First-ever nationwide tsunami evacuation map launches - here's how it will alert at-risk Kiwis

Aotearoa's first-ever nationwide tsunami evacuation map is now live online, so Kiwis can figure out if they are at risk and what to do if they are. 

It's the next step in the Government's plan to get people better prepared for tsunamis.

And large yellow buoys are responsible for alerting authorities when a tsunami is on its way.

"That's all it takes to measure the pressure," said NIWA chief scientist Mike Williams. 

The pressure indicates if the water's depth is changing. 

"We can look at how long that's happening for and determine if it's just a big wave from a storm, or if it's a tsunami."

The pressure recorder sits on the sea floor, sending signals to the surface buoy that then fires it up to a satellite.

Twelve of the systems are in the ocean surrounding Aotearoa, New Caledonia and the Kermadec Trench.

"New Zealand's got the second largest network after the US," Williams told Newshub. 

A network that's feeding data into a brand new map on, which can tell you if your home is in a tsunami risk zone.

And it's the first map of its kind for the whole country.

"Then when people get a warning, if they've looked at the maps and got prepared they'll know how to act - every second counts in these situations," Emergency Management Minister Kieran McAnulty said. 

"The map has been developed by the National Emergency Management Agency in close partnership with the 16 regional Civil Defence Emergency Management Groups."

The Emergency Management Minister's urging all Kiwis to check out the new map. 
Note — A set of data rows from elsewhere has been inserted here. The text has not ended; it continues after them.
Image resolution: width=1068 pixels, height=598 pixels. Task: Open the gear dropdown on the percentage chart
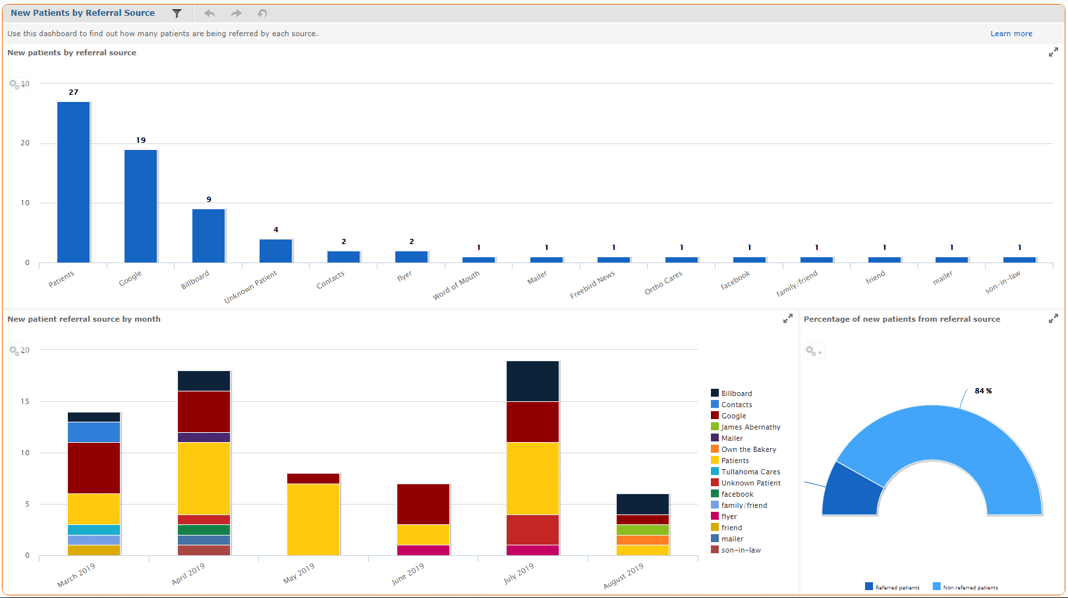pyautogui.click(x=813, y=351)
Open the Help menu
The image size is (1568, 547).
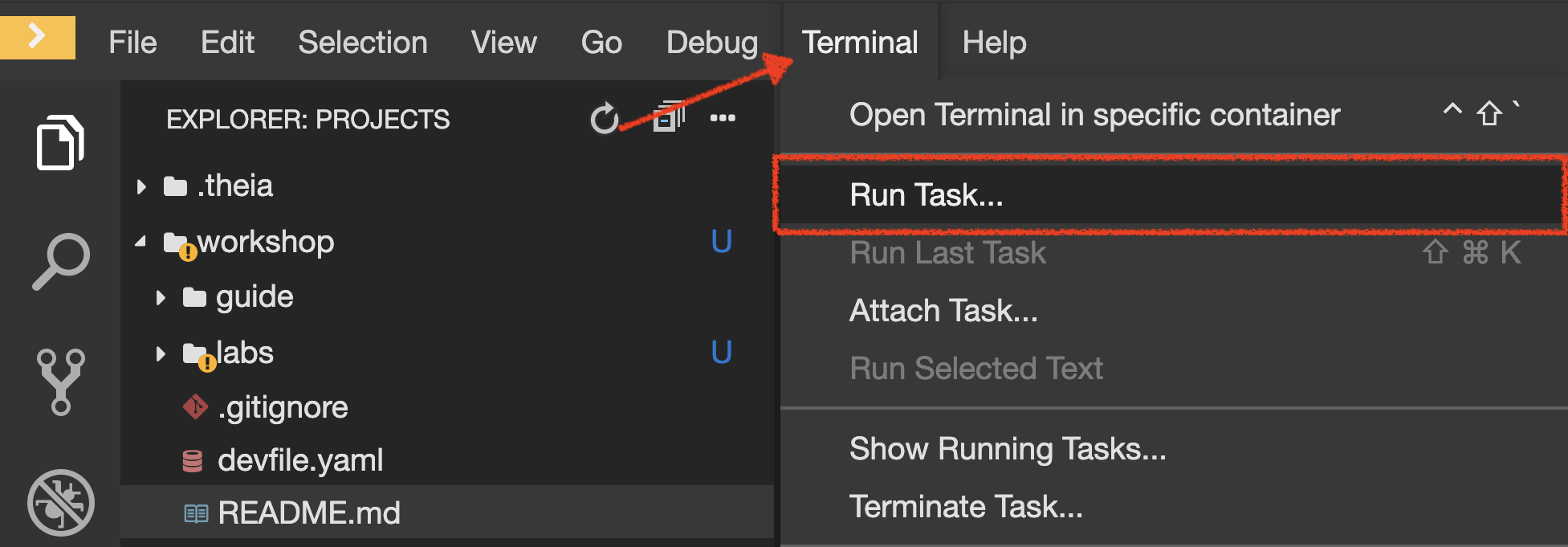[994, 42]
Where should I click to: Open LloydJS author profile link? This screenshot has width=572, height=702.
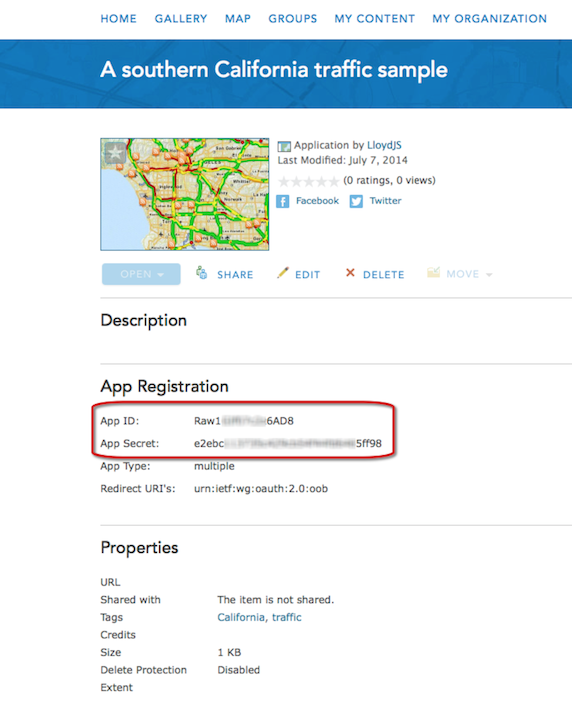coord(384,146)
"You'll be able to help yourself if you get prepared early."

The map will also identify tsunami 'safe zones' marked in some places by a blue line.

A blue line Newshub visited shows the maximum reach of a tsunami in Wellington's Lyall Bay, a community initiative that's been so successful it's now being rolled out nationwide. 

"We're now looking to standardise it so we've all got exactly the same data and measurements to identify where that blue line is," said Wellington Regional Emergency Management Office regional manager Jeremy Holmes.

Tsunamis are something Tutukaka in Northland is far too familiar with. Tonga's January eruption sent large and damaging waves into the marina, but no alert siren sounded beforehand.

Dive Tutukaka's Kate Malcolm said this could have resulted in the loss of lives. 

"We were lucky that we didn't lose any lives because there were people in boats, people falling off the marina." 

Malcolm welcomes the new evacuation map but wants better alert systems as well. 

"Come have a chat with us in the community and see what things we need to change," she said. 

So that tsunami risks are effectively communicated from the buoys to seaside communities.